Monitor T3 ATR trend direction and compare current values to recent history to identify regime transitions early
Risk Management Implementation:
Establish your maximum portfolio heat (total risk across all positions, typically 2-6% of capital)
For each position: Calculate position size using the formula Position Size = (Account × Individual Risk %) / (ATR Multiplier × Current T3 ATR)
When T3 ATR increases: Position sizes automatically decrease (same risk %, larger stop distance = smaller position)
When T3 ATR decreases: Position sizes automatically increase (same risk %, smaller stop distance = larger position)
This approach maintains constant dollar risk per trade regardless of market volatility changes
Use consistent volume factor settings across all positions to ensure uniform risk measurement
📋 DETAILED PARAMETER CONFIGURATION
ATR Length Parameter:
Default Setting: 14 periods
This is the standard ATR calculation period established by Welles Wilder, providing balanced volatility measurement that captures both short-term fluctuations and medium-term trends across most markets and timeframes
Selection Principles:
Shorter periods increase sensitivity to recent volatility changes and respond faster to market shifts, but may produce less stable readings
Longer periods emphasize sustained volatility trends and filter out short-term noise, but respond more slowly to genuine regime changes
The optimal period depends on your holding time, trading frequency, and the typical volatility cycle of your instrument
Consider the timeframe you trade: Intraday traders typically use shorter periods, swing traders use intermediate periods, position traders use longer periods
Practical Approach:
Start with the default 14 periods and observe how well it captures volatility patterns relevant to your trading decisions
If ATR seems too reactive to minor price movements: Increase the period until volatility readings better reflect meaningful market changes
If ATR lags behind obvious volatility shifts that affect your trades: Decrease the period for faster response
Match the period roughly to your typical holding time - if you hold positions for N bars, consider ATR periods in a similar range
Test different periods using historical data for your specific instrument and strategy before committing to live trading
T3 Volume Factor Parameter:
Default Setting: 0.7
This setting provides a reasonable balance between responsiveness and smoothness for most market conditions and trading styles
Understanding the Volume Factor:
Lower values (closer to 0.0) reduce smoothing, allowing T3 ATR to respond more quickly to volatility changes but with less noise filtering
Higher values (closer to 1.0) increase smoothing, producing more stable readings that focus on sustained volatility trends but respond more slowly
The trade-off is between immediacy and stability - there is no universally optimal setting
Selection Principles:
Match to your decision speed: If you need to react quickly to volatility changes for entries/exits, use lower VF; if you're making longer-term risk assessments, use higher VF
Match to market character: Noisier, choppier markets may benefit from higher VF for clearer signals; cleaner trending markets may work well with lower VF for faster response
Match to your preference: Some traders prefer responsive indicators even with occasional false signals, others prefer stable indicators even with some delay
Practical Adjustment Guidelines:
Start with default 0.7 and observe how T3 ATR behavior aligns with your trading needs over multiple sessions
If readings seem too unstable or noisy for your decisions: Try increasing VF toward 0.9-1.0 for heavier smoothing
If the indicator lags too much behind volatility changes you care about: Try decreasing VF toward 0.3-0.5 for faster response
Make meaningful adjustments (0.2-0.3 changes) rather than small increments - subtle differences are often imperceptible in practice
Test adjustments in simulation or paper trading before applying to live positions
📈 PERFORMANCE ANALYSIS & COMPETITIVE ADVANTAGES
Responsiveness Characteristics:
The T3 smoothing algorithm provides improved responsiveness compared to traditional RMA smoothing used in standard ATR. The triple exponential design with volume factor control allows the indicator to respond more quickly to genuine volatility changes while maintaining the ability to filter noise through appropriate VF settings.
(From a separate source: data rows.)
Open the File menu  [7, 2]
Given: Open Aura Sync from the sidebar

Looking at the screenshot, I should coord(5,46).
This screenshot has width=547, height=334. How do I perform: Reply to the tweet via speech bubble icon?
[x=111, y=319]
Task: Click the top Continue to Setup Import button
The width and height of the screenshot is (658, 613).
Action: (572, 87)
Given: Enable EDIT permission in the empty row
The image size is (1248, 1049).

This results in earlier detection of volatility regime changes compared to standard ATR, particularly valuable for risk management and position sizing adjustments.
Signal Stability:
Unlike simple smoothing methods that may produce erratic signals during transitional periods, T3 ATR's multi-layer exponential smoothing provides more stable signal progression. The volume factor parameter allows traders to tune signal stability to their preference, with higher VF settings producing remarkably smooth volatility profiles that help avoid overreaction to temporary market fluctuations.
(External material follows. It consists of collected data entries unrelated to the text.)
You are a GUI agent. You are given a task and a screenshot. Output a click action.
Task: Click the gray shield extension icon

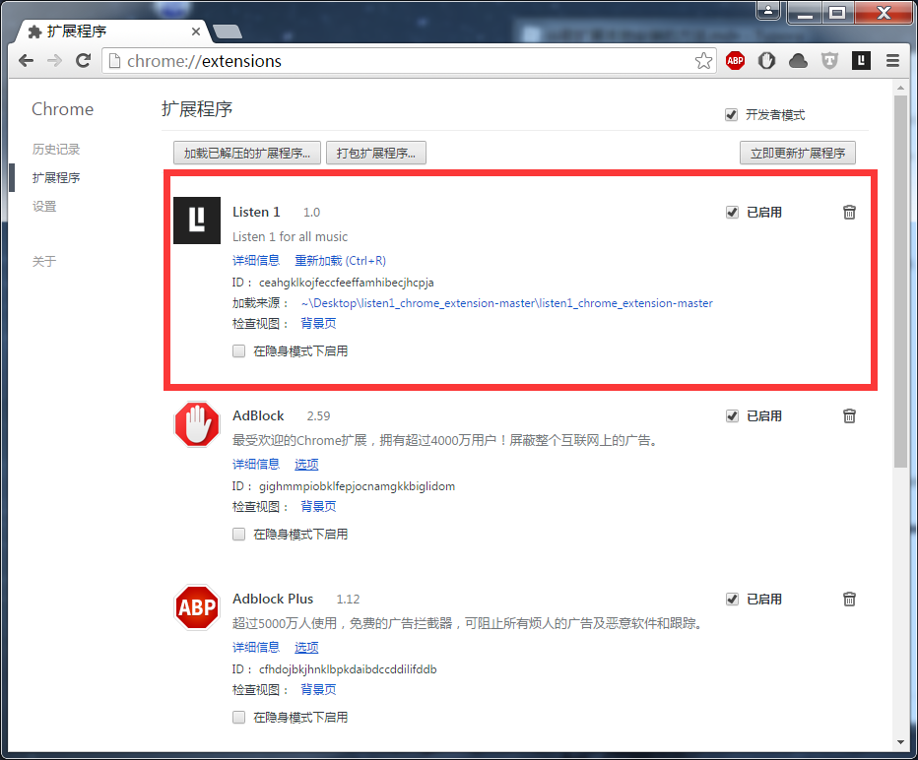(x=829, y=61)
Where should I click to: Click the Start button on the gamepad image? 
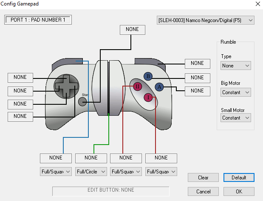[x=82, y=101]
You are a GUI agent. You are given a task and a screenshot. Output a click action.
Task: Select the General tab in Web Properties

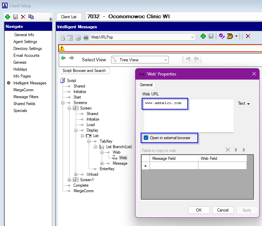tap(146, 85)
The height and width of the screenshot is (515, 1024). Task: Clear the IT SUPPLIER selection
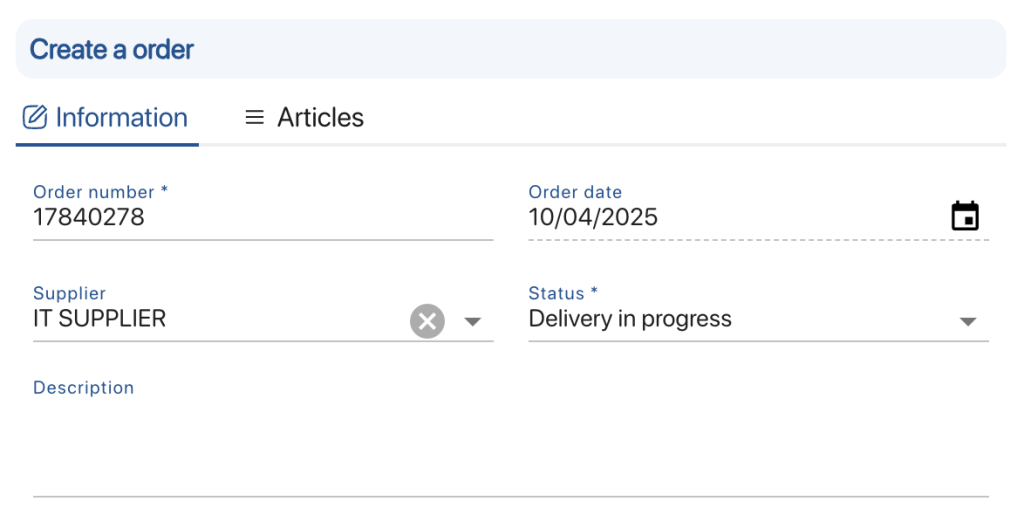click(427, 321)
Comparison with Standard ATR:
Adaptability: T3 ATR allows adjustment of smoothing characteristics through the volume factor without changing the ATR period, whereas standard ATR requires changing the period length to alter responsiveness, potentially affecting the fundamental volatility measurement
Lag Reduction: At lower volume factor settings, T3 ATR responds more quickly to volatility changes than standard ATR with equivalent periods, providing earlier signals for risk management adjustments
Noise Filtering: At higher volume factor settings, T3 ATR provides superior noise filtering compared to standard ATR, producing cleaner signals for long-term analysis without sacrificing volatility measurement accuracy
Flexibility: A single T3 ATR configuration can serve multiple trading styles by adjusting only the volume factor, while standard ATR typically requires multiple instances with different periods for different trading applications
Suitable Use Cases:
T3 ATR is well-suited for the following scenarios:
Dynamic Risk Management: When position sizing and stop-loss placement need to adapt quickly to changing volatility conditions
Multi-Style Trading: When a single volatility indicator must serve different trading approaches (day trading, swing trading, position trading)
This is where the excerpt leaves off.